Au moment des tirs, Chaya s’était réfugiée sous un banc lorsqu’elle a aperçu deux jeunes enfants exposés, coincés à proximité de leurs parents grièvement blessés. Selon son témoignage, elle a alors quitté sa cachette pour les atteindre, consciente du danger immédiat. « À cet instant, j’ai su ce que je devais faire », a-t-elle expliqué lors d’un entretien accordé à Reuters.
La jeune fille a réussi à tirer les enfants hors de la zone de tir et à se placer au-dessus d’eux pour les protéger. Elle a été touchée à la cuisse par une balle, mais est restée au sol en continuant de couvrir les enfants avec son corps. Pendant l’attaque, elle a récité le Shema, une prière centrale du judaïsme, selon ses proches.
Chaya Dadon a passé quatre jours à l’hôpital après la fusillade, qualifiée d’attentat terroriste par les autorités australiennes. Quinze personnes ont été tuées et des dizaines d’autres blessées lors de cette attaque, l’une des plus meurtrières que le pays ait connues depuis des décennies. L’adolescente se déplace désormais à l’aide de béquilles et poursuit sa convalescence.

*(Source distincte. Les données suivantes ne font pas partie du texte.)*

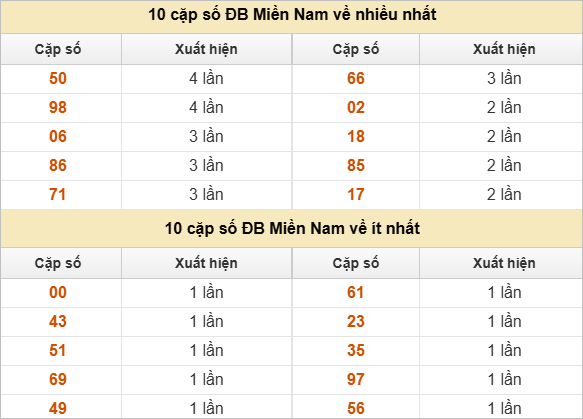The height and width of the screenshot is (419, 583).
Task: Click the orange number 06
Action: 58,136
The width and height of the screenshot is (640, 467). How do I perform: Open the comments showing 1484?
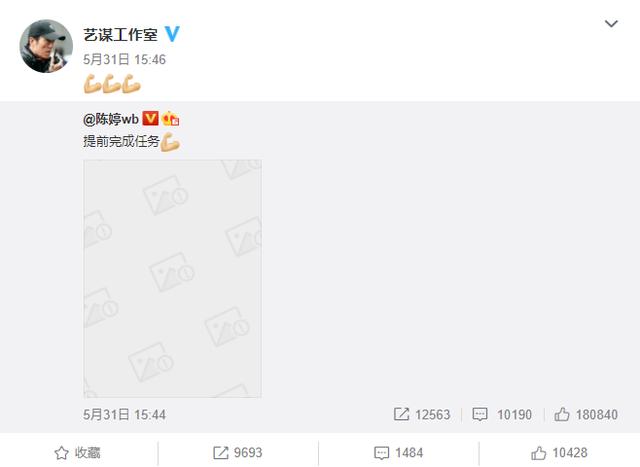coord(398,453)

Malgré les hommages et l’admiration exprimés à son égard, Chaya insiste pour minimiser son geste. Elle explique ne pas se considérer comme courageuse ou exceptionnelle, affirmant simplement avoir voulu sauver des enfants en danger. « Je ne suis pas une héroïne », répète-t-elle.
Son témoignage s’inscrit dans une série de récits de solidarité et de bravoure individuelle qui ont émergé après le drame de Bondi, alors que l’Australie continue de débattre de nouvelles mesures de sécurité et de contrôle des armes à feu à la suite de l’attaque.